Widerstand gekonnt ignoriert
Doch Steinmeier und Habeck haben gute PR-Berater:innen: Ihre Erzählung soll die unzähligen kritischen Stellungnahmen der LINKEN, mehrere deutschlandweite Großdemonstrationen gegen den Krieg, Studien über die Traumatisierung der Soldat:innen, lokale Proteste, die große Anti-Kriegskonferenz in Bonn und Aktionen des zivilen Ungehorsams gegen Manöver, Militarisierung und Krieg übertünchen.
Allerdings ist ihre Rhetorik nicht verwunderlich, so sind es doch SPD und Grüne, die den Militarismus regelmäßig Vorschub leisteten. Alle Interventionskriege der Bundeswehr begannen mit ihrer Zustimmung.

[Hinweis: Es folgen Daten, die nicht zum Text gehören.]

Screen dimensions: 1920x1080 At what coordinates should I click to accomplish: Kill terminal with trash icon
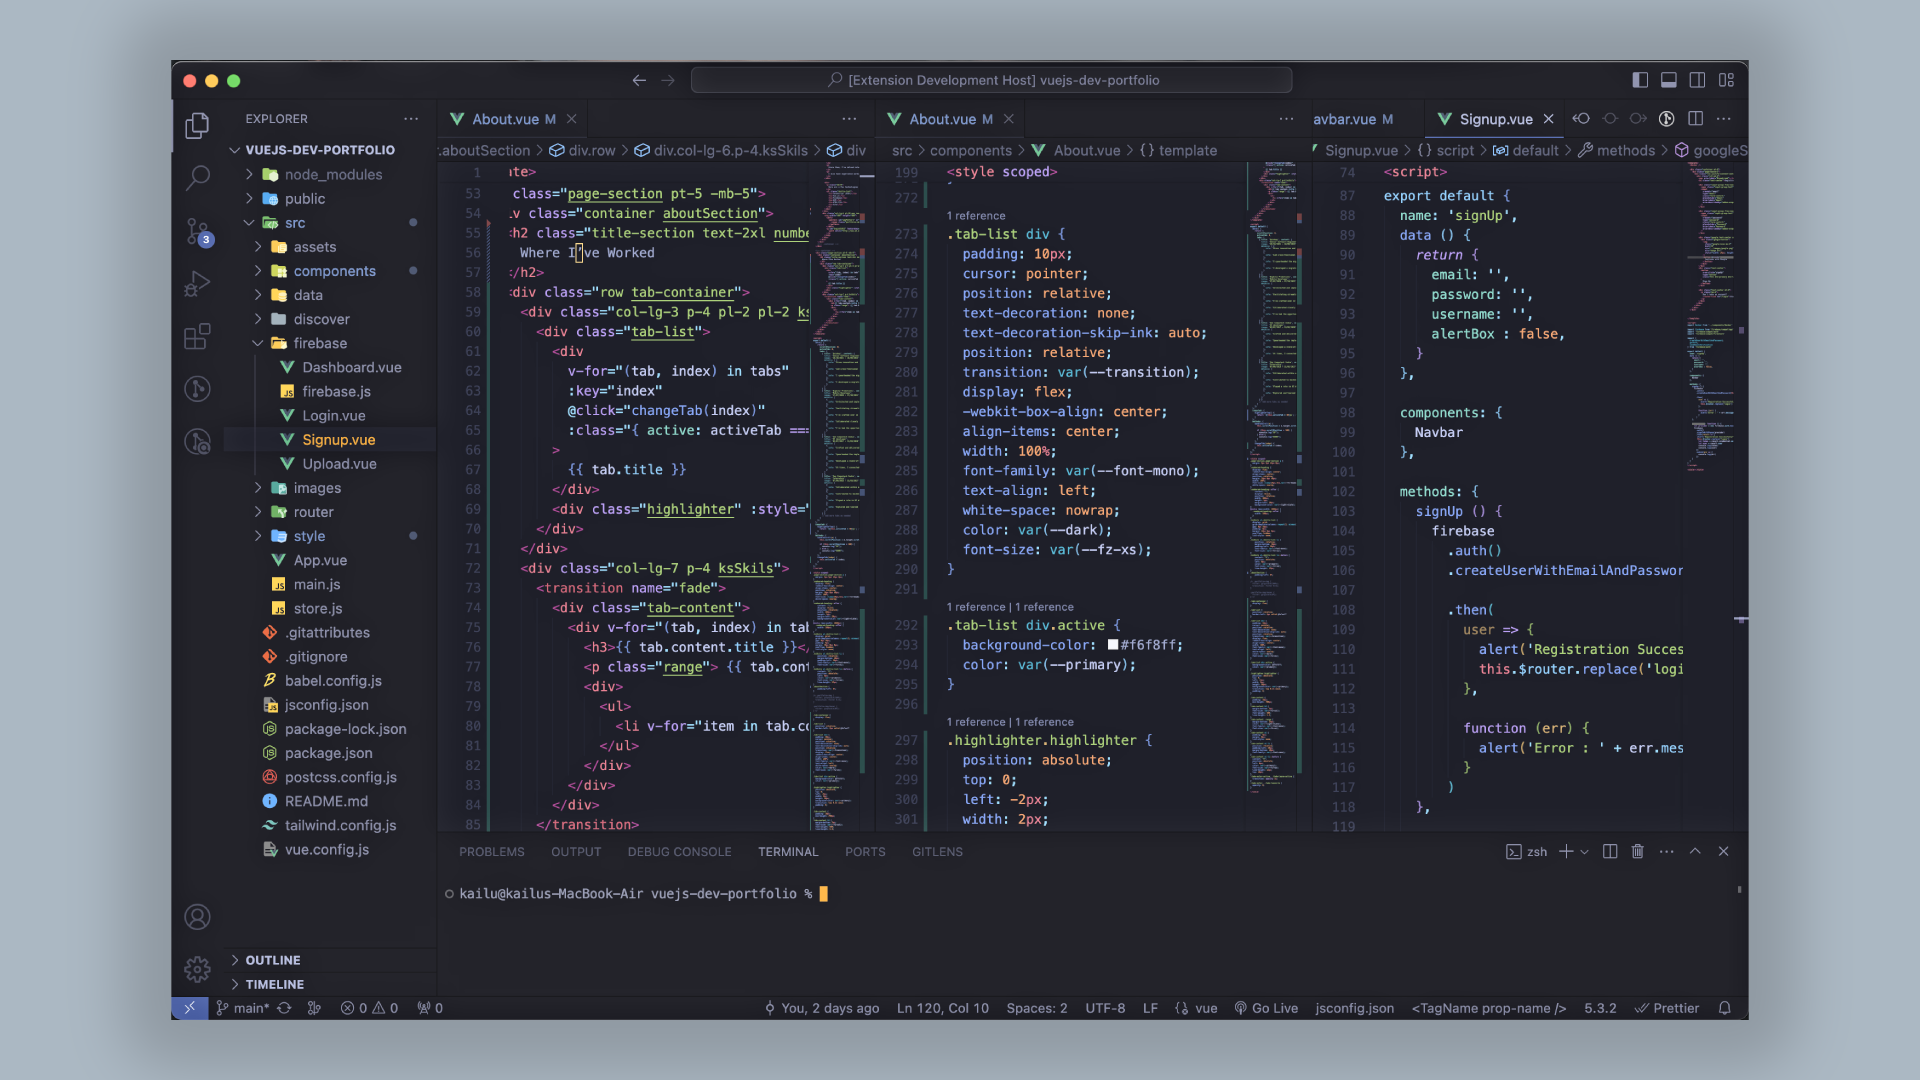(1637, 851)
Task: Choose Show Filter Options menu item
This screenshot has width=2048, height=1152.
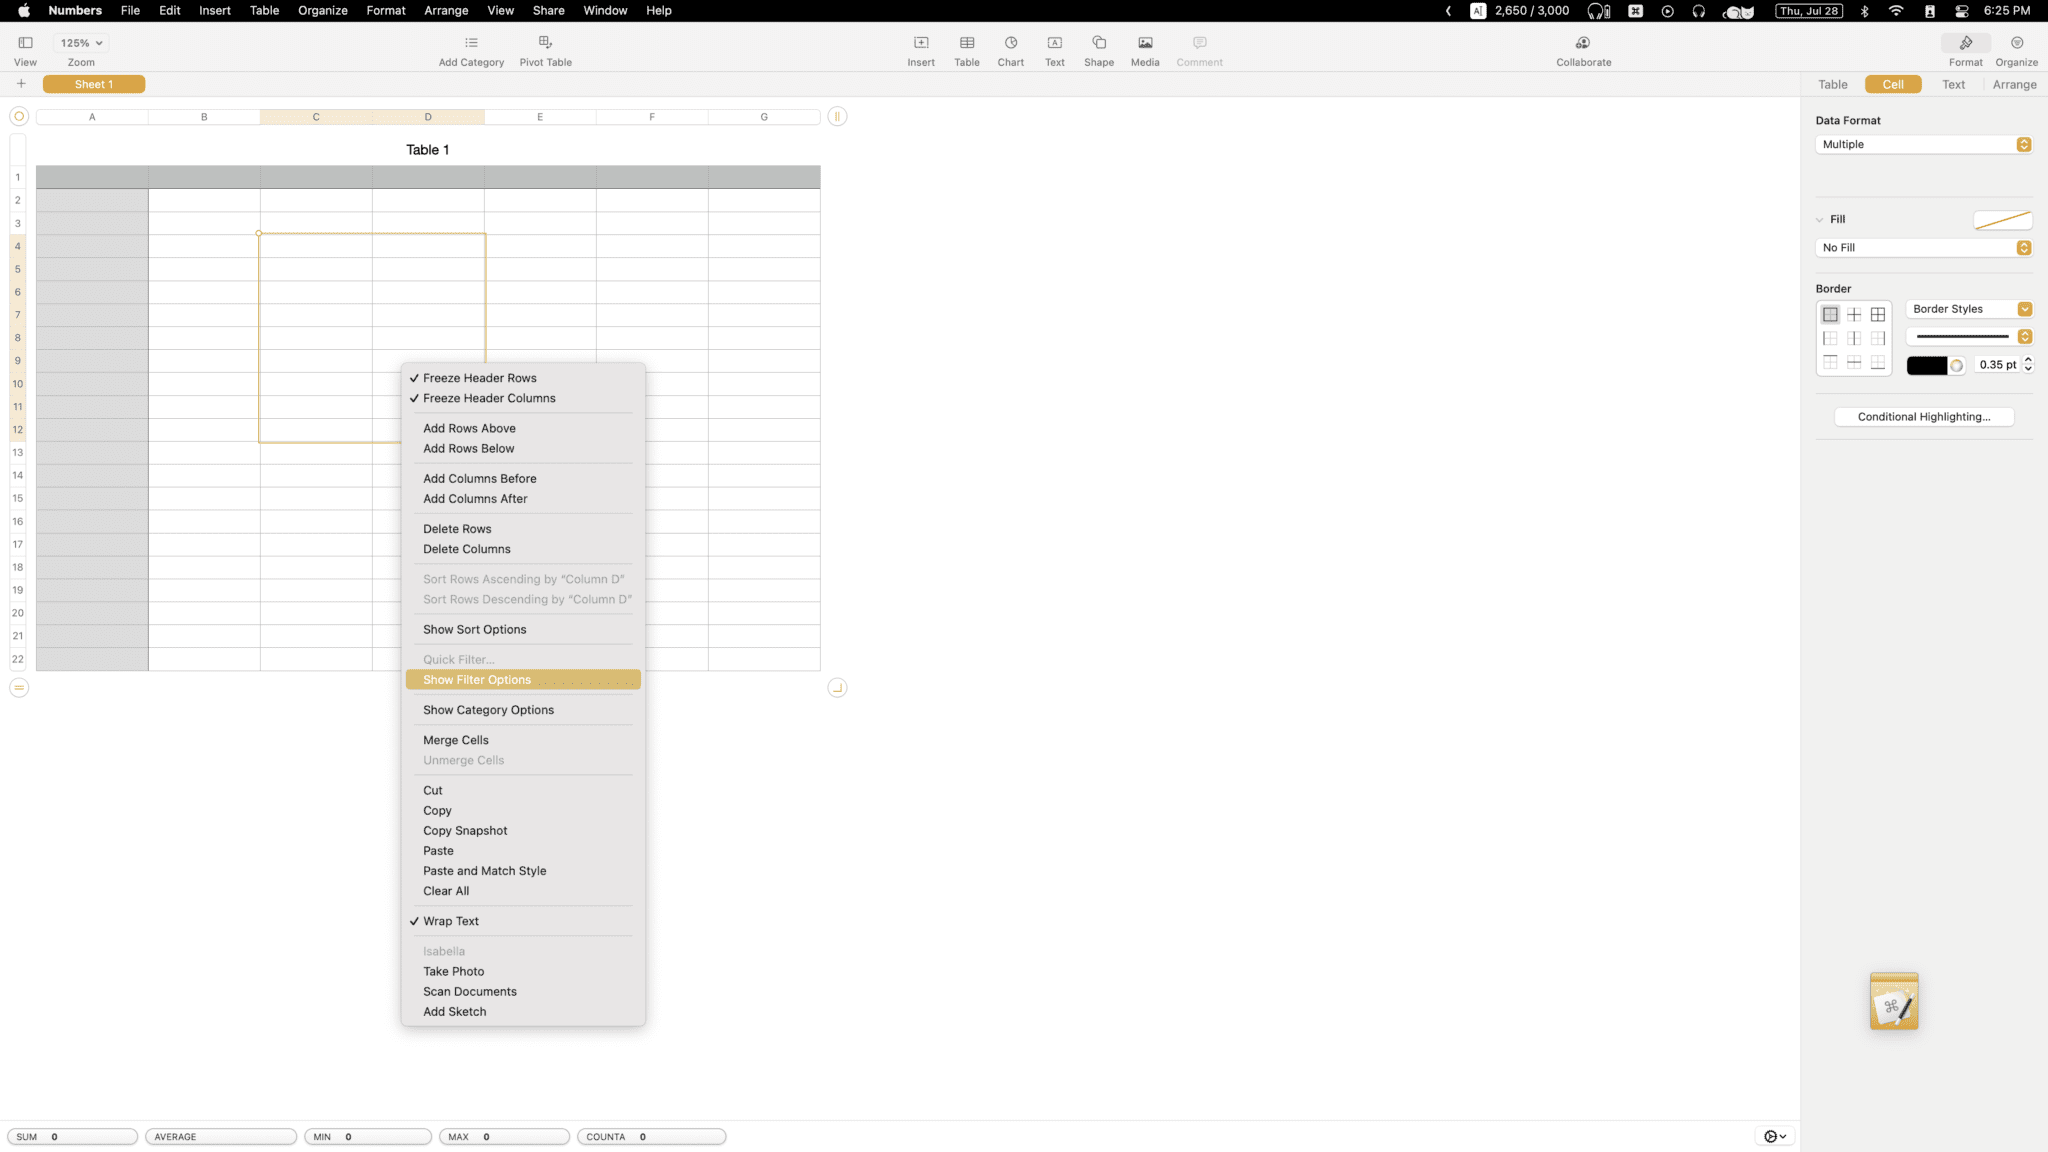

Krieg beginnt und endet mit Lügen
Die Bundeswehr steht für Militarisierung, Krieg und Besatzung. Sie verkörpert autoritäres Denken und patriarchale Strukturen. Sie zu ehren, ist grotesk.
Der nächste Interventionskrieg für Rohstoffe und Absatzmärkte zum Wohle der deutschen Wirtschaft wird kommen. Deshalb ist es unsere Aufgabe als Sozialist:innen weiterhin auf den imperialistischen Charakter hinzuweisen und Kriegslügen in die Schranken zu weisen.